EU pelagic operators, represented by EAPO, have issued a position paper on pelagic opportunities for 2023, starting with advising sticking to the ICES advice for Northeast Atlantic mackerel with the proposed 2% tAC reduction to 786,066 tonnes.
According to EAPO, the ICES advice should be adhered to, and it argues that this year’s advice would have most likely been an increase in the TAC if it had not been for the overshoot this year due to what it describes as ‘excessive unilateral quotas set by other parties.’
EAPO and the EU pelagic sector are urging the European Commission to make every effort to bring all parties together for meaningful negotiations, stating that despite rounds of consultations so far this year, there is still no clear perspective of having a new sharing arrangement in place in the immediate future.

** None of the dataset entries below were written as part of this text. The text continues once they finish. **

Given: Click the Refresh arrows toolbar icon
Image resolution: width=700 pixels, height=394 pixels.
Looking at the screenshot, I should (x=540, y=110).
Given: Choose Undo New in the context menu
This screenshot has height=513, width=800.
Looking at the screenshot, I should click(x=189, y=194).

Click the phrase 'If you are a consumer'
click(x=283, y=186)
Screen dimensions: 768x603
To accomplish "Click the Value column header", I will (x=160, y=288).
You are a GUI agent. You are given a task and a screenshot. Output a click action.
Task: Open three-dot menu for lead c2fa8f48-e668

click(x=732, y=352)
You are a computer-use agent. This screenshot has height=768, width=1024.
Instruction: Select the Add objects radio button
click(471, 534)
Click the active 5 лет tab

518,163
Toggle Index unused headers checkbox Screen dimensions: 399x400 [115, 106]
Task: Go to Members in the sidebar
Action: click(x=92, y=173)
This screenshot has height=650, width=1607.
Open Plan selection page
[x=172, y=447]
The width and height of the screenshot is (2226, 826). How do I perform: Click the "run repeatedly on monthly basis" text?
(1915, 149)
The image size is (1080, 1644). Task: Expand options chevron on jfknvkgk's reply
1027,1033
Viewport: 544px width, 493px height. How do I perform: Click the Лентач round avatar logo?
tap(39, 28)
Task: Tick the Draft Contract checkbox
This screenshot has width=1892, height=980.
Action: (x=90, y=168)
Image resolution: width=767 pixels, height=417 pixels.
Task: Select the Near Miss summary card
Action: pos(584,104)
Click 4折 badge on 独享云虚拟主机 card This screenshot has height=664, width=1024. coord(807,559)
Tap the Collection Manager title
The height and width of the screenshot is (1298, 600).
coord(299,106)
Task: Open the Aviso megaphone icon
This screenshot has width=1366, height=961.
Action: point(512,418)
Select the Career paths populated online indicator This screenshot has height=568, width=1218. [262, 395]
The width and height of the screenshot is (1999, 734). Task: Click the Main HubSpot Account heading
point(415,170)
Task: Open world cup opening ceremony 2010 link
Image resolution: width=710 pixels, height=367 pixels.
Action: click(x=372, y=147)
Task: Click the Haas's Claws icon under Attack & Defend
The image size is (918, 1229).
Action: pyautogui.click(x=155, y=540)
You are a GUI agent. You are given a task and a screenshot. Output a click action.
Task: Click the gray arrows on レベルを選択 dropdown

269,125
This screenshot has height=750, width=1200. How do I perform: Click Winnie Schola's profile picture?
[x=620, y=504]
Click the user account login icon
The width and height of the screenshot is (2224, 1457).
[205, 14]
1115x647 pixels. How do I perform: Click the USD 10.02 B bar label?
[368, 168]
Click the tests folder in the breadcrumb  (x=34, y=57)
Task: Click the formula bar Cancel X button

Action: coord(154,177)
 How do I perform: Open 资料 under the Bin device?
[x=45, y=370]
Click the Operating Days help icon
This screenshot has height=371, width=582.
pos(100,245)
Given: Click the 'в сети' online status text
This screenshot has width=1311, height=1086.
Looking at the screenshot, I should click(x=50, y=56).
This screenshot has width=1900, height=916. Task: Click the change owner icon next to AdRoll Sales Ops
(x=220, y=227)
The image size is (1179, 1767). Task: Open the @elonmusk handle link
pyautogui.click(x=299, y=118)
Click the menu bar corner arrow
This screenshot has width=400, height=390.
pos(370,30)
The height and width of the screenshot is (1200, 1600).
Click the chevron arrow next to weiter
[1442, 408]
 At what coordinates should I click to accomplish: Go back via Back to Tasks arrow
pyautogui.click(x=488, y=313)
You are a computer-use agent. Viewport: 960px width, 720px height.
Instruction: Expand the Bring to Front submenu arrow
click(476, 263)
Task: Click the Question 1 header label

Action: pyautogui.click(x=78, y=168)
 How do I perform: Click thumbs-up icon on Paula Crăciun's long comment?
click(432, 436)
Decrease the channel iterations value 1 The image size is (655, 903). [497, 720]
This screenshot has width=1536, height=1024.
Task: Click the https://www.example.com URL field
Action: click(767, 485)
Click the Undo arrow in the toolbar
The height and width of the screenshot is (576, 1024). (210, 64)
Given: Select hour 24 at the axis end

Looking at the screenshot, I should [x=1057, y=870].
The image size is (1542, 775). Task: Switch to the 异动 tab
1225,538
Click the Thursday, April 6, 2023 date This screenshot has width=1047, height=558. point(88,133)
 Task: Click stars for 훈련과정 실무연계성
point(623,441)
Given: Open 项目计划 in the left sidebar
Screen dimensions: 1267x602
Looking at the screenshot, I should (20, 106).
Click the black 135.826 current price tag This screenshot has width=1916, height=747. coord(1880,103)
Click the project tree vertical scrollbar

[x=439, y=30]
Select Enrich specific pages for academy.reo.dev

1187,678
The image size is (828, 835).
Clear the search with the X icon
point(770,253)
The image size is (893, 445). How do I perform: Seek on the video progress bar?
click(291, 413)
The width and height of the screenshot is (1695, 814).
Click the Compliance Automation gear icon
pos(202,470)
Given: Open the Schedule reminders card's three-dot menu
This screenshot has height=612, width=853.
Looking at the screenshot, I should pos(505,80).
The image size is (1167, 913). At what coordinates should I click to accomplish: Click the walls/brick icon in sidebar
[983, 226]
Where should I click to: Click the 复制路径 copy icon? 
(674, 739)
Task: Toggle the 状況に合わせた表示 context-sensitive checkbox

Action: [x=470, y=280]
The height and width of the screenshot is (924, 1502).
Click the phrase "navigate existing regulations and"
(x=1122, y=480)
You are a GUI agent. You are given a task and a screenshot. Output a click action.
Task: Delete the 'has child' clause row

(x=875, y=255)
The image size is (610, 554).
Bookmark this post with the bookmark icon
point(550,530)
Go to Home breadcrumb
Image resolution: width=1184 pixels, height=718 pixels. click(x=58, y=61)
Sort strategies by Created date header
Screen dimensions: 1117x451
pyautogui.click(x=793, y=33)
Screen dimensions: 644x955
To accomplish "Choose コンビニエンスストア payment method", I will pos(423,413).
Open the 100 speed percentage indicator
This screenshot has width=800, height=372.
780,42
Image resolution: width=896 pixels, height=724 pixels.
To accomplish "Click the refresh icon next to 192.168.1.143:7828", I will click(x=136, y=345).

‘Discussions have seemingly been at a standstill for the larger part of the year. Talks were stalled by Parties claiming that circumstances were not right for real negotiations and wanting to debate in great detail the possible criteria for calculating shares, for which they brought invalid arguments to the table,’ an EAPO representative commented. The EU pelagic sector is calling on the Commission and the Council to stick firmly to the position that the concept of zonal attachment cannot serve as the basis for a sharing arrangement, and that track records should be respected, with a view to providing continuity, stability and predictability.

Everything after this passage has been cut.